Aim of the task » Would you copy out the whole listing exactly as given?

+ + + +

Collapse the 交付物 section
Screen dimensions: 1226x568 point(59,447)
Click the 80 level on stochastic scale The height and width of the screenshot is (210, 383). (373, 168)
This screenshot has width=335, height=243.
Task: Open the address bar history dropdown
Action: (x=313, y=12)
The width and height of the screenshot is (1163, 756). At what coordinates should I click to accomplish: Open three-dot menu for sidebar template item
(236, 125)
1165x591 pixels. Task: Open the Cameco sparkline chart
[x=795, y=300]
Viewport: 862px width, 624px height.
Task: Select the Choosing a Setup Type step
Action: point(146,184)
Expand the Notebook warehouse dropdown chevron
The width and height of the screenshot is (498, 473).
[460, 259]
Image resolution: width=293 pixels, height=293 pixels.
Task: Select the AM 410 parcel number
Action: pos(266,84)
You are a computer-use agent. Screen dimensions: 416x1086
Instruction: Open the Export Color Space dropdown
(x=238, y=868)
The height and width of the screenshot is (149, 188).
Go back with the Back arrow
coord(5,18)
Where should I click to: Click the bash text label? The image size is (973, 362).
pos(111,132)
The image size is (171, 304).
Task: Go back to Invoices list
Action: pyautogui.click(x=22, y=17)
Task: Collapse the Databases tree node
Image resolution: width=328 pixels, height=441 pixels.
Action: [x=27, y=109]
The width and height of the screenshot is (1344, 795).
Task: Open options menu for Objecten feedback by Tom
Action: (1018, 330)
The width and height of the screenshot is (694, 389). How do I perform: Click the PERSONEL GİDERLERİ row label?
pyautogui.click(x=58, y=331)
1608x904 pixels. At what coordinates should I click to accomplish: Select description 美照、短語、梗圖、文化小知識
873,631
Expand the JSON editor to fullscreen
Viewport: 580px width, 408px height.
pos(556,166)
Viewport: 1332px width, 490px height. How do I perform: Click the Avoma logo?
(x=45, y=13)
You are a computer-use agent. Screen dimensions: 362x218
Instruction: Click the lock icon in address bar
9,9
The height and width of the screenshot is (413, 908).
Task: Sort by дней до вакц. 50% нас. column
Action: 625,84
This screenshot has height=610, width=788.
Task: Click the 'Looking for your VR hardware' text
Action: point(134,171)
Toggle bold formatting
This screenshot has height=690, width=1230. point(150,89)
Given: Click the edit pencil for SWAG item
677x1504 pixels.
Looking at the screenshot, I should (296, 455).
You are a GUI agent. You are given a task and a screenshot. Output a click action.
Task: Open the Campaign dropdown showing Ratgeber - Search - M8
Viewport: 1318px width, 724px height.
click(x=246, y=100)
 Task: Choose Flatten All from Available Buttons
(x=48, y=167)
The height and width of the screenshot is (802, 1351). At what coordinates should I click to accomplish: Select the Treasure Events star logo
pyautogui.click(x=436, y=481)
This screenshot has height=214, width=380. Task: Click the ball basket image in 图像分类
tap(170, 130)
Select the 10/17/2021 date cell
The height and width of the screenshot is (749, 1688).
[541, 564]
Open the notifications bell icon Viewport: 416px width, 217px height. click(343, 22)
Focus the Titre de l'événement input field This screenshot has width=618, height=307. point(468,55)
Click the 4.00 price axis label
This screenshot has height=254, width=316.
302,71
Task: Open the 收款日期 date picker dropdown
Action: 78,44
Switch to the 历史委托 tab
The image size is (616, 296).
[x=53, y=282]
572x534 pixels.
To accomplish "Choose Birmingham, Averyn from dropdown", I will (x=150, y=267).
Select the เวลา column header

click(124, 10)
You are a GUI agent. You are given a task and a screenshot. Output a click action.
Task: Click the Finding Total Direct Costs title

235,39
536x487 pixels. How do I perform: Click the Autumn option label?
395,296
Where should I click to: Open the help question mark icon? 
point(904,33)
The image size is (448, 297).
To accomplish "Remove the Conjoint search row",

+ + + +

Reply to the task »
Collapse the 交付物 section
Screen dimensions: 1226x568 point(59,447)
Click the 80 level on stochastic scale The height and width of the screenshot is (210, 383). (373, 168)
This screenshot has width=335, height=243.
Task: Open the address bar history dropdown
Action: (x=313, y=12)
The width and height of the screenshot is (1163, 756). At what coordinates should I click to accomplish: Open three-dot menu for sidebar template item
(236, 125)
1165x591 pixels. Task: Open the Cameco sparkline chart
[x=795, y=300]
Viewport: 862px width, 624px height.
Task: Select the Choosing a Setup Type step
Action: point(146,184)
Expand the Notebook warehouse dropdown chevron
The width and height of the screenshot is (498, 473).
[460, 259]
Image resolution: width=293 pixels, height=293 pixels.
Task: Select the AM 410 parcel number
Action: pos(266,84)
You are a computer-use agent. Screen dimensions: 416x1086
Instruction: Open the Export Color Space dropdown
(x=238, y=868)
The height and width of the screenshot is (149, 188).
Go back with the Back arrow
coord(5,18)
Where should I click to: Click the bash text label? The image size is (973, 362).
pos(111,132)
The image size is (171, 304).
Task: Go back to Invoices list
Action: pyautogui.click(x=22, y=17)
Task: Collapse the Databases tree node
Image resolution: width=328 pixels, height=441 pixels.
Action: [x=27, y=109]
The width and height of the screenshot is (1344, 795).
Task: Open options menu for Objecten feedback by Tom
Action: (1018, 330)
The width and height of the screenshot is (694, 389). How do I perform: Click the PERSONEL GİDERLERİ row label?
pyautogui.click(x=58, y=331)
1608x904 pixels. At what coordinates should I click to accomplish: Select description 美照、短語、梗圖、文化小知識
873,631
Expand the JSON editor to fullscreen
Viewport: 580px width, 408px height.
pos(556,166)
Viewport: 1332px width, 490px height. How do I perform: Click the Avoma logo?
(x=45, y=13)
You are a computer-use agent. Screen dimensions: 362x218
Instruction: Click the lock icon in address bar
9,9
The height and width of the screenshot is (413, 908).
Task: Sort by дней до вакц. 50% нас. column
Action: 625,84
This screenshot has height=610, width=788.
Task: Click the 'Looking for your VR hardware' text
Action: point(134,171)
Toggle bold formatting
This screenshot has height=690, width=1230. point(150,89)
Given: Click the edit pencil for SWAG item
677x1504 pixels.
Looking at the screenshot, I should (296, 455).
You are a GUI agent. You are given a task and a screenshot. Output a click action.
Task: Open the Campaign dropdown showing Ratgeber - Search - M8
Viewport: 1318px width, 724px height.
click(x=246, y=100)
 Task: Choose Flatten All from Available Buttons
(x=48, y=167)
The height and width of the screenshot is (802, 1351). At what coordinates should I click to accomplish: Select the Treasure Events star logo
pyautogui.click(x=436, y=481)
This screenshot has height=214, width=380. Task: Click the ball basket image in 图像分类
tap(170, 130)
Select the 10/17/2021 date cell
The height and width of the screenshot is (749, 1688).
[541, 564]
Open the notifications bell icon Viewport: 416px width, 217px height. click(343, 22)
Focus the Titre de l'événement input field This screenshot has width=618, height=307. point(468,55)
Click the 4.00 price axis label
This screenshot has height=254, width=316.
302,71
Task: Open the 收款日期 date picker dropdown
Action: 78,44
Switch to the 历史委托 tab
The image size is (616, 296).
[x=53, y=282]
572x534 pixels.
To accomplish "Choose Birmingham, Averyn from dropdown", I will (x=150, y=267).
Select the เวลา column header

click(124, 10)
You are a GUI agent. You are given a task and a screenshot. Output a click action.
Task: Click the Finding Total Direct Costs title

235,39
536x487 pixels. How do I perform: Click the Autumn option label?
395,296
Where should I click to: Open the help question mark icon? 
point(904,33)
The image size is (448, 297).
To accomplish "Remove the Conjoint search row",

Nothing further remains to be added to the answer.